In KO mouse models, Ift20 deficiency in early-stage mesenchymal stem cells (MSCs) led to shortened limbs, decreased bone mass, and increased marrow fat, indicating its role in regulating MSC lineage allocation through glucose metabolism [2]. Deletion of Ift20 in craniofacial osteoblasts caused bone defects and altered collagen cross-linking, showing its importance in collagen biosynthesis [3]. In breast cancer cells, Ift20 knockdown enhanced apoptosis in response to paclitaxel, suggesting its role in conferring paclitaxel resistance [4]. In condylar cartilage, deletion of Ift20 reduced cell proliferation, decreased Golgi size, and attenuated Hedgehog signaling, highlighting its requirement for maintaining cartilaginous matrix [5]. Exclusive deletion of Ift20 in the retinal pigment epithelium (RPE) ablated primary cilia, led to retinal degeneration, and impaired vision [6]. In kidney epithelial cells, Dlg1 regulates ciliary protein trafficking, with loss of Dlg1 reducing Ift20 and other proteins in cilia [7]. In breast cancer cells lacking primary cilia, knockout of Ift20 promoted epithelial-mesenchymal transitions and cell migration [8]. Genetic ablation of Ift20 in epidermal cells slowed keratinocyte migration during wound healing, affecting integrin recycling and focal adhesion dynamics [9]. In Caenorhabditis elegans, the Ift20 homolog is important for cilium assembly and cilia-mediated behavior [10].

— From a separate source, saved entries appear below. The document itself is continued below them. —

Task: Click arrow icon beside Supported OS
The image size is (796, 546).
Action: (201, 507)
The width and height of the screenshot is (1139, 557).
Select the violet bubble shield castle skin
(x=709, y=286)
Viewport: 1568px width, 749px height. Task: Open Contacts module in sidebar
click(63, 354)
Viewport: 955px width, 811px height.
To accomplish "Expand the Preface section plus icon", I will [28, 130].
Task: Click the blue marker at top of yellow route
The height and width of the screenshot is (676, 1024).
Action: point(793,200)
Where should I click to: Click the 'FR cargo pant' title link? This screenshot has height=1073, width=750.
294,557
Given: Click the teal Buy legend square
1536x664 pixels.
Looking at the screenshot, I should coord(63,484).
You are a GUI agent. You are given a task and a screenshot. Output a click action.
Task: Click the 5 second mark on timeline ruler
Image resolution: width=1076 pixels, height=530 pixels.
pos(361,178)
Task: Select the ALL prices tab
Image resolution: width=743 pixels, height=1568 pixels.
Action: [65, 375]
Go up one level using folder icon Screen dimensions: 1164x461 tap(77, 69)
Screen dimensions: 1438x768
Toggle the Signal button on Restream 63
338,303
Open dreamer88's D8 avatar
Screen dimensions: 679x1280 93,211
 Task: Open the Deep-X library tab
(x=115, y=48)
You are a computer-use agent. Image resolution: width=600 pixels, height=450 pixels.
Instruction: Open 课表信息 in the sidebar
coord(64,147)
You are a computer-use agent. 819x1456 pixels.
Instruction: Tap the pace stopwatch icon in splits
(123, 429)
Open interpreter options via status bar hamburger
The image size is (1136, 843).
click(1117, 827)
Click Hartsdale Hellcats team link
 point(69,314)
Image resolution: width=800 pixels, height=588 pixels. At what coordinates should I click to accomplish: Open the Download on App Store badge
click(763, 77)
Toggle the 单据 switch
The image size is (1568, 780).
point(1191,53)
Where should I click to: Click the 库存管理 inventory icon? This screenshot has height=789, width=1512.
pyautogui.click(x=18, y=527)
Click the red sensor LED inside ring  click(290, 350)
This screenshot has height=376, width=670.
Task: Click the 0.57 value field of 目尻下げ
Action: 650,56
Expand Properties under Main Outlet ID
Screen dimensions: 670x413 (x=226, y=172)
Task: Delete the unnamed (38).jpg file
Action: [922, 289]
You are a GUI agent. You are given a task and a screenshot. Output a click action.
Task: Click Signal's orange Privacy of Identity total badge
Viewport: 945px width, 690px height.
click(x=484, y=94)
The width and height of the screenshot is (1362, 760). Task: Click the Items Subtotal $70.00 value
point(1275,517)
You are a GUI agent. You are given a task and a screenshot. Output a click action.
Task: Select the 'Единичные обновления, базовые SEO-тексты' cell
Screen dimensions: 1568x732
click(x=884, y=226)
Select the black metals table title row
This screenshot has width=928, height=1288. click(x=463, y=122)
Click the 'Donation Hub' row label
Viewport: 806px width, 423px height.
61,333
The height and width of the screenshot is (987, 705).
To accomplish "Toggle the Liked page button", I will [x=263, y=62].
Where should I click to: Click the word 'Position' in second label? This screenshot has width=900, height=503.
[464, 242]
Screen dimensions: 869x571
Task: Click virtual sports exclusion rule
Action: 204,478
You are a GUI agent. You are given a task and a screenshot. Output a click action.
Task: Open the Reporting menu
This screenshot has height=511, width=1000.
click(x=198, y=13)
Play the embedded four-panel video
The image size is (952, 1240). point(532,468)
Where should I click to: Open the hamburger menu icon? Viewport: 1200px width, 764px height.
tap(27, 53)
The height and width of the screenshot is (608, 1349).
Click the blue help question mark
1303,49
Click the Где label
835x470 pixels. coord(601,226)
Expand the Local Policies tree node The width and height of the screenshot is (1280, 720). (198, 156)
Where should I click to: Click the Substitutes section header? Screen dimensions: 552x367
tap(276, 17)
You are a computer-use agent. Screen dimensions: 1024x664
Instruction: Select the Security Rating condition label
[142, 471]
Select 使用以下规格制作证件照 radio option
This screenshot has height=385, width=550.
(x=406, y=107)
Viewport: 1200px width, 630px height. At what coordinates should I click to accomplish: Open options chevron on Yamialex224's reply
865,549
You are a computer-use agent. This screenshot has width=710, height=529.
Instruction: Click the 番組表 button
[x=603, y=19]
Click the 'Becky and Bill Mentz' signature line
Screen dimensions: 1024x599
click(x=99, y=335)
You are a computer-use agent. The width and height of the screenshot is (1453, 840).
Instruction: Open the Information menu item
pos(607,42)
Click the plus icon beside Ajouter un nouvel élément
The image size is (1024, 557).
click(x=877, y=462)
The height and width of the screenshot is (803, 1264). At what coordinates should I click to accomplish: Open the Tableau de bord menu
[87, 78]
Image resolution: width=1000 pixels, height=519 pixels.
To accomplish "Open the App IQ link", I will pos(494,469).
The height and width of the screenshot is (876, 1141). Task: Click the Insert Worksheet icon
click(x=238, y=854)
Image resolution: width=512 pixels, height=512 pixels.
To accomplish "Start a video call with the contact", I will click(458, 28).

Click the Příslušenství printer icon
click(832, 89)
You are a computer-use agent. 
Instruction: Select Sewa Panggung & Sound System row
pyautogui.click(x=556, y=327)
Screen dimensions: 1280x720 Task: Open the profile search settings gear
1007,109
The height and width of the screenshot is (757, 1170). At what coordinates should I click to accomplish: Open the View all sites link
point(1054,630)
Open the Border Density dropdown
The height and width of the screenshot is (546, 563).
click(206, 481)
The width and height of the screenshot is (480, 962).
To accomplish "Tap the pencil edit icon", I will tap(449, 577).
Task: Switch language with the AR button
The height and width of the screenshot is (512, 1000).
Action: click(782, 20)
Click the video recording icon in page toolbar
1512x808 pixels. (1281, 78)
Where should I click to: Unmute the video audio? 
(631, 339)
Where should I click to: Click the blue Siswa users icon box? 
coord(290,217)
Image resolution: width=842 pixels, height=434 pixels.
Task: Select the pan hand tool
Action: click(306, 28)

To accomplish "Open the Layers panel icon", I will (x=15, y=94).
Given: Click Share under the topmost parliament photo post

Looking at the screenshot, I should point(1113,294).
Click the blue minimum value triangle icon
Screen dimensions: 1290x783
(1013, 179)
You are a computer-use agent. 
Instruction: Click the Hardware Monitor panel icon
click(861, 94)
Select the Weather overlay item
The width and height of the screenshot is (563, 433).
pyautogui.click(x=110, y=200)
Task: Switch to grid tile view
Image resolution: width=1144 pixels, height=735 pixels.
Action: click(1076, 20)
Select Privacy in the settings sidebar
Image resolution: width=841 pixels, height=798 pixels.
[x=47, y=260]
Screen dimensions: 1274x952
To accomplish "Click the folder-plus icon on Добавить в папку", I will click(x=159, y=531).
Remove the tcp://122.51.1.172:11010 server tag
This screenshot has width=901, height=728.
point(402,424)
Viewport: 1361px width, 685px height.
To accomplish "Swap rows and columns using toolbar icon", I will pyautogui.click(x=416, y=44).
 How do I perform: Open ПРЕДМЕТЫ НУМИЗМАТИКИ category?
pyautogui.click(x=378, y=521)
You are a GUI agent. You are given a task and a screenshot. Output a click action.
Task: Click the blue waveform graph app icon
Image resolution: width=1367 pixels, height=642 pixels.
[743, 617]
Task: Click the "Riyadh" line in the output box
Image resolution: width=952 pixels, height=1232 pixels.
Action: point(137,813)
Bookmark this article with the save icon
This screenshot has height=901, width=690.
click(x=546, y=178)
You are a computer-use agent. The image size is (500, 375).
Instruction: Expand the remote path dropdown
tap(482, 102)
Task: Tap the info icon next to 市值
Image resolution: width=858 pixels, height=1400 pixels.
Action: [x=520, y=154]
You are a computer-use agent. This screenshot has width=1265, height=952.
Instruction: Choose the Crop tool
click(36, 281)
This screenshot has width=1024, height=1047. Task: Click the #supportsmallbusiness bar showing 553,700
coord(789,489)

In conclusion, Ift20 is essential for ciliogenesis, cell fate determination, metabolism, collagen biosynthesis, and cell migration. KO/CKO mouse models have revealed its significance in diseases such as bone marrow osteoblast-adipocyte imbalance, craniofacial bone defects, breast cancer chemoresistance, and retinal degeneration. These studies provide valuable insights into the biological functions of Ift20 and potential therapeutic targets for related diseases.